Fig. 2. Anonyme, « Non tibi, sed
Religioni
 », 1561

Fig. 3. Fr. Chauveau, « La Cigale et
la Fourmi », 1668

Je voudrais donc, en m’appuyant sur un corpus visuel large, faire jouer cette notion de cadre et de cadrage dans tous les sens possibles des termes : aussi bien le cadrage visuel, au sens propre, qui vient rejouer les images, que le cadrage rhétorique et argumentatif, dans le rapport avec le texte lafontainien, jusqu’aux dynamiques de lecture et d’interprétation que les cadrages/décadrages/recadrages à la croisée de l’image et du texte peuvent faire apparaître. Par là, il ne s’agira pas de prêter à Chauveau telle ou telle intention de lecture, mais d’assumer dans sa subjectivité une lecture qui essaie de tirer parti de l’attention à de tels phénomènes au long d’un recueil qui s’inscrit, nous l’avons évoqué, dans une longue tradition d’illustrations propre à convoquer des réflexes de lecture, des comparaisons, une attention en tout cas non seulement au contenu du texte, à la narration ou à ses personnages, mais aussi à leur mise en scène particulière. Cet illustrateur très averti qu’est Chauveau, autant que ce lecteur très averti qu’est La Fontaine, avaient en tête ce jeu avec les précédents imprimés et avec la culture, visuelle et fabuleuse, du lecteur ; pour autant, il convient de maintenir la distance, impérieuse, entre intentio auctoris (pictoris en l’occurrence) et intentio lectoris. Nous ignorons l’existence d’une collaboration entre les deux concepteurs : si Chauveau a lu le texte pour l’illustrer, on ne sait pas s’il a entretenu des échanges avec La Fontaine au moment de l’invention des gravures [7]. D’autre part, le regard que l’on peut porter au XXIe siècle est d’autant plus ambigu qu’il vient 350 ans après la fabrique de l’objet-livre illustré qui va nous intéresser.

 

Jouer avec le cadrage de la vignette

 

De même que François Chauveau connaît ses prédécesseurs, de même le public visé par Barbin et Thierry, amateur de livres à gravures, peut connaître la tradition illustrative attachée au corpus ésopique. Quels jeux avec la tradition, globalement identifiables par les lecteurs galants du fabuliste, permettent de déceler une invention toute personnelle, non seulement en matière de traitement iconographique, mais aussi dans la mise en page et la composition retenues ? Favorisent-ils une programmation visuelle renouvelée de la source « ésopique », à la manière dont La Fontaine la renouvelle verbalement pour l’inscrire dans la sphère culturelle galante ?

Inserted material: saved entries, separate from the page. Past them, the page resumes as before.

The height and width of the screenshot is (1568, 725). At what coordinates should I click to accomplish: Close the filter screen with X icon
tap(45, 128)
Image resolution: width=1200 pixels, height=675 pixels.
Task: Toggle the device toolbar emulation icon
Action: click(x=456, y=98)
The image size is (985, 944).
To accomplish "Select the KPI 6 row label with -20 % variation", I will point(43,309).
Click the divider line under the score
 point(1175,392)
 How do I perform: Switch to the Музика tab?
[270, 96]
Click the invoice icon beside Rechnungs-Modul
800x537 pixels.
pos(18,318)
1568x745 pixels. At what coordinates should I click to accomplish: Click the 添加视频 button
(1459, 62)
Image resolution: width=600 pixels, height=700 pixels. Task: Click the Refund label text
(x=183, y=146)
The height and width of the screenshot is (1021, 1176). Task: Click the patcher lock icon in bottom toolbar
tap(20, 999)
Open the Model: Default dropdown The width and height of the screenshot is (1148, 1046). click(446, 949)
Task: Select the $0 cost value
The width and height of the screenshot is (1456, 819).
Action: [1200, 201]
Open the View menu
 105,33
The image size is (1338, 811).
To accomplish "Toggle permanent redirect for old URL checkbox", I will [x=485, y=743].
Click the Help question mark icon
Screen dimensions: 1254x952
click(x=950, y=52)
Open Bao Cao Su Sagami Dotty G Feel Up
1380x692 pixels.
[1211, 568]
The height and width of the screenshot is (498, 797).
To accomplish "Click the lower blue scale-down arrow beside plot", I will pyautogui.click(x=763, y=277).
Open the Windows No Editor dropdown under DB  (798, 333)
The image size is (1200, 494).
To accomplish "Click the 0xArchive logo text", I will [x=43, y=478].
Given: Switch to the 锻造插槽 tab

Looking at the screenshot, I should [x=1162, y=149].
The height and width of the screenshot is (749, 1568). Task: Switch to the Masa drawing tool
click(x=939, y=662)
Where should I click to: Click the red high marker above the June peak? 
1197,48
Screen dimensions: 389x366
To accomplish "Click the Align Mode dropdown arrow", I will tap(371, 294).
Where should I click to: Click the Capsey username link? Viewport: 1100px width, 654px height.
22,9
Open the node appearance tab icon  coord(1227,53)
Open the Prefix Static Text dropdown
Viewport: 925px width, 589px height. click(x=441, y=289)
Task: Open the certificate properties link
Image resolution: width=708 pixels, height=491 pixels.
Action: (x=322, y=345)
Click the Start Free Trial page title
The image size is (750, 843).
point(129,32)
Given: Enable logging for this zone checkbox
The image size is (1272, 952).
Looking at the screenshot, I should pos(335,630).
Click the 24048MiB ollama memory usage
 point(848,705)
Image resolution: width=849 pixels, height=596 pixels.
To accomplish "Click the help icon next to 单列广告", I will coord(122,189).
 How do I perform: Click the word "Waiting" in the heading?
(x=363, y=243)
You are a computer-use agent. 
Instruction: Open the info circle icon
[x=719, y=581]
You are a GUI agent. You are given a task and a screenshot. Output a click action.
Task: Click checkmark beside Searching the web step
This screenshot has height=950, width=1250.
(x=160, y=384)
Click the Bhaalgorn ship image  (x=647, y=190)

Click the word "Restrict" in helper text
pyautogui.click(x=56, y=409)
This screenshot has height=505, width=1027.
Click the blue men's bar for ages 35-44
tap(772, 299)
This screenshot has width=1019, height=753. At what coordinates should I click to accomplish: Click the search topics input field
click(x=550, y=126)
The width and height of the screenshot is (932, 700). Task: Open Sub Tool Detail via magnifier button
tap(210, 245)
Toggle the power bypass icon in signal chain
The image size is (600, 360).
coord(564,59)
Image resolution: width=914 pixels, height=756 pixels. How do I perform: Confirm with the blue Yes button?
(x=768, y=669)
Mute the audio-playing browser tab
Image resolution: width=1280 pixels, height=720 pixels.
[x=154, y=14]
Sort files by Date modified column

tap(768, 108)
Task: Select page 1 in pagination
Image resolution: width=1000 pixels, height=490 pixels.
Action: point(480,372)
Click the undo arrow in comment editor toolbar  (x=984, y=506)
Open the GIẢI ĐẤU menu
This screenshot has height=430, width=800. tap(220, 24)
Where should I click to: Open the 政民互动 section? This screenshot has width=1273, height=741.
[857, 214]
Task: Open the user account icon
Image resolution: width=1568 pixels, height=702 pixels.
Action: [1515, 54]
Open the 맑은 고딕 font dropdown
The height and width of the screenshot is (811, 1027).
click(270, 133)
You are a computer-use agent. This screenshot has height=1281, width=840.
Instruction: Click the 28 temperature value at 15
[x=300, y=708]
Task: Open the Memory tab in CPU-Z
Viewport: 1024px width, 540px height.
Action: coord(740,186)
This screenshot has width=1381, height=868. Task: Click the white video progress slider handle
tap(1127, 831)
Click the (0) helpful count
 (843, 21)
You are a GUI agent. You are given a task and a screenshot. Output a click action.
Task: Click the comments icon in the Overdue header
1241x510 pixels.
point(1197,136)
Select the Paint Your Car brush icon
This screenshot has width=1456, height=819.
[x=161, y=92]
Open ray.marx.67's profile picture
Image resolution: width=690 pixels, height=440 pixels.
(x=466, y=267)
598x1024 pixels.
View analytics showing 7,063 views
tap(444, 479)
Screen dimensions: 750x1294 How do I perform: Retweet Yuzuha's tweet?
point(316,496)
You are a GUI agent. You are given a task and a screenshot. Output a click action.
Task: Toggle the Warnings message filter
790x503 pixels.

Le choix de vignettes de petite taille et d’un cadre de dimensions modestes peut apparaître de prime abord didactique et archaïsant, « maladroit et naïf » [8] ; il rappelle non seulement la mise en page d’une fable « emblématique », mais surtout celui du genre de l’emblème très directement, imprimé dans un format (in-12 puis in 4° [9]) lui-même utilisé pour imprimer de tels recueils. Faut-il voir dans ce cadrage « à la manière de » la tradition visuelle en petit format la volonté d’exhiber une fonction prioritairement mnémonique de la narration aussi bien que remémoratrice des illustrations précédentes ? On pourrait alors lire, dans cette recherche de l’itération visuelle, le désir de marquer une neutralisation, je n’oserais dire une objectivation du travail poétique – se rappeler Esope et ses leçons que l’abondance des recueils publiés depuis les années 1550 ont vulgarisé – plutôt qu’une recherche d’originalité illustrative ou de mise en avant de l’image.

On peut considérer autrement le choix de ce petit cadrage : si les grandes masses iconographiques, dans la majorité des vignettes, ne rompent pas avec les choix que le lecteur peut connaître (une « cigale » [10] et une fourmi, un loup et un agneau, un chien devant son reflet...) ; si ce choix compose in ictu oculi un continuum visuel quelquefois souligné par le contretype (figs. 1 et 2), la mise en page de ces grandes masses vient quant à elle décadrer l’effet de répétition. Les vignettes de Chauveau se signalent par toutes sortes de recadrages par rapport aux modèles antérieurs, de jeux compositionnels avec les plans et les points de vue qui transforment le propos, majoritairement illustratif, des vignettes que le lecteur peut connaître et, partant, l’apparente simplicité de l’image, voire son apparente objectivité (un résumé du récit), en autant de supports pour raffiner la lecture. Nous retiendrons ici trois modalités majeures : cadrages dans le cadre, jeux de perspective, recadrages complexes par rapport aux images-source.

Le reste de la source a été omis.